What needs to be done: Turn every line of the records below into a JSON list of strings, one string per line, leaving out blank lines.

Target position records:
_ _ _ _

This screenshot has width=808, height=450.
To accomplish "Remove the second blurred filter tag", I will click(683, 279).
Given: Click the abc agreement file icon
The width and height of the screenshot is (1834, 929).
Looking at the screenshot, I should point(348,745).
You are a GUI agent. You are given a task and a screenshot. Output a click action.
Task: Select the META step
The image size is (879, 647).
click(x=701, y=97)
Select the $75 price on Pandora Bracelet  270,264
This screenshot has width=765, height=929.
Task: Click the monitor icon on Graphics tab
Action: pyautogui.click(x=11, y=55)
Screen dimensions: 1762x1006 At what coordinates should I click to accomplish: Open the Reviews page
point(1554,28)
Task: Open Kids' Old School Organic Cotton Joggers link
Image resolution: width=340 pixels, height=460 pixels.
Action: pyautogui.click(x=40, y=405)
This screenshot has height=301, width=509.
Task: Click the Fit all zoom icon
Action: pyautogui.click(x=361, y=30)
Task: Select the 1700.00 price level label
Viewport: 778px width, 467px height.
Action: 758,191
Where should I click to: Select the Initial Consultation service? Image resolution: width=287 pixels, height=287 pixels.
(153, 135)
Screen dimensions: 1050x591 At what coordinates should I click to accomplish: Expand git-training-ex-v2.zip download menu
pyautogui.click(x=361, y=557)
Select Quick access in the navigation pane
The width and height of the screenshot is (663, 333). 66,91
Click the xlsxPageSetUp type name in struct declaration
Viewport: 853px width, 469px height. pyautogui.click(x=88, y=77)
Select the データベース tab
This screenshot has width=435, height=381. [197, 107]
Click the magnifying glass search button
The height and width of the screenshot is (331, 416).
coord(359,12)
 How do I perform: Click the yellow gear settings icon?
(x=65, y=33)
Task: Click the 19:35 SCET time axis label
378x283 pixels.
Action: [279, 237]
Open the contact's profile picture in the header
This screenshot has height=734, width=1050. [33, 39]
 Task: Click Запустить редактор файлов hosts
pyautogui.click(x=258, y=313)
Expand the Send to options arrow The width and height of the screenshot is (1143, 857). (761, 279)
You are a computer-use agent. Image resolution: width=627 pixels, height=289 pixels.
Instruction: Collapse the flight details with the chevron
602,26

_ _ _ _

Exercise response:
[
  "This screenshot has width=808, height=450.",
  "To accomplish \"Remove the second blurred filter tag\", I will click(683, 279).",
  "Given: Click the abc agreement file icon",
  "The width and height of the screenshot is (1834, 929).",
  "Looking at the screenshot, I should point(348,745).",
  "You are a GUI agent. You are given a task and a screenshot. Output a click action.",
  "Task: Select the META step",
  "The image size is (879, 647).",
  "click(x=701, y=97)",
  "Select the $75 price on Pandora Bracelet  270,264",
  "This screenshot has width=765, height=929.",
  "Task: Click the monitor icon on Graphics tab",
  "Action: pyautogui.click(x=11, y=55)",
  "Screen dimensions: 1762x1006 At what coordinates should I click to accomplish: Open the Reviews page",
  "point(1554,28)",
  "Task: Open Kids' Old School Organic Cotton Joggers link",
  "Image resolution: width=340 pixels, height=460 pixels.",
  "Action: pyautogui.click(x=40, y=405)",
  "This screenshot has height=301, width=509.",
  "Task: Click the Fit all zoom icon",
  "Action: pyautogui.click(x=361, y=30)",
  "Task: Select the 1700.00 price level label",
  "Viewport: 778px width, 467px height.",
  "Action: 758,191",
  "Where should I click to: Select the Initial Consultation service? Image resolution: width=287 pixels, height=287 pixels.",
  "(153, 135)",
  "Screen dimensions: 1050x591 At what coordinates should I click to accomplish: Expand git-training-ex-v2.zip download menu",
  "pyautogui.click(x=361, y=557)",
  "Select Quick access in the navigation pane",
  "The width and height of the screenshot is (663, 333). 66,91",
  "Click the xlsxPageSetUp type name in struct declaration",
  "Viewport: 853px width, 469px height. pyautogui.click(x=88, y=77)",
  "Select the データベース tab",
  "This screenshot has width=435, height=381. [197, 107]",
  "Click the magnifying glass search button",
  "The height and width of the screenshot is (331, 416).",
  "coord(359,12)",
  " How do I perform: Click the yellow gear settings icon?",
  "(x=65, y=33)",
  "Task: Click the 19:35 SCET time axis label",
  "378x283 pixels.",
  "Action: [279, 237]",
  "Open the contact's profile picture in the header",
  "This screenshot has height=734, width=1050. [33, 39]",
  " Task: Click Запустить редактор файлов hosts",
  "pyautogui.click(x=258, y=313)",
  "Expand the Send to options arrow The width and height of the screenshot is (1143, 857). (761, 279)",
  "You are a computer-use agent. Image resolution: width=627 pixels, height=289 pixels.",
  "Instruction: Collapse the flight details with the chevron",
  "602,26"
]